Scherzi – da prete – a parte quelle delle suore, in particolare a Vicenza, è un fantastico microcosmo ricco di tipi e sottotipi, alcuni gradevolissimi, altri meno.

Elemento distintivo di qualunque ordine monastico femminile è il leggero odore di brodo che contraddistingue quasi tutte le suore, senza distinzione di età ma più spiccato in quelle avanti con gli anni, come un marchio di fabbrica; viene il dubbio che si tratti di un’essenza distillata da qualche perverso profumiere francese e che porti un nome tipo “Eau de bouillon”.
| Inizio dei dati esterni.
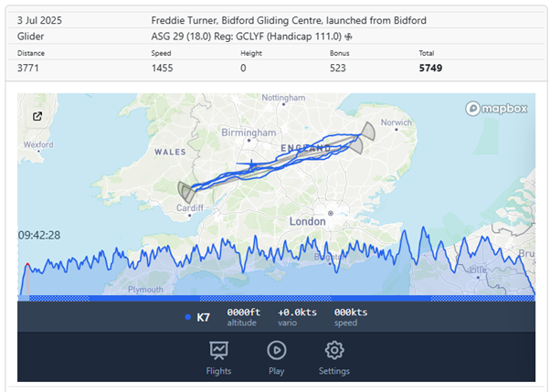This screenshot has height=392, width=550.
Task: Click the 09:42:28 time display
Action: tap(39, 235)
Altro elemento caratteristico è costituito dai lineamenti non esattamente muliebri di alcune sorelle, tanto da far pensare che in alcuni casi si possa trattare di boss della malavita organizzata abilmente travestiti per sfuggire al mandato di cattura internazionale che li insegue da decenni.
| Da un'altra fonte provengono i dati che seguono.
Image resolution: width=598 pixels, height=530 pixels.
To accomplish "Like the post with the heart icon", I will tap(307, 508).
Scherzi a parte la maggior parte delle suore è simpatica e incline al sorriso; chi scrive ne ha incontrate parecchie e ne serba un ottimo ricordo, eccezion fatta per quelle ospedaliere – che per altro sono in via d’estinzione –. Si ha memoria di caposala tremende, capaci di organizzare militarmente qualsiasi reparto, in grado di portare alla conversione per sfinimento il più agnostico dei degenti, elargitrici di caramelline di zucchero a ricompensa della partecipazione ai riti domenicali e, in epoca di Democrazia Cristiana, dispensatrici di santini della Madonna di Monte Berico o di Santa Bertilla Boscardin con indicazioni di voto sul retro.
Tutti noi siamo stati all’asilo: è lì che solitamente avviene il primo contatto con le suore. Ricordo con affetto quelle dell’Istituto “Farina”, Dorotee, quasi sempre vestite di bianco, generalmente sorridenti e inclini allo scherzo, tranne in alcuni casi…in cui diventavano pericolose. Guai a provare a sincerarsi di persona riguardo a cosa ci fosse sotto velo e cuffietta, si rischiavano scappellotti non esattamente amichevoli, subiti per altro con stoica sopportazione e con la soddisfazione di aver finalmente capito che anche le monache hanno i capelli.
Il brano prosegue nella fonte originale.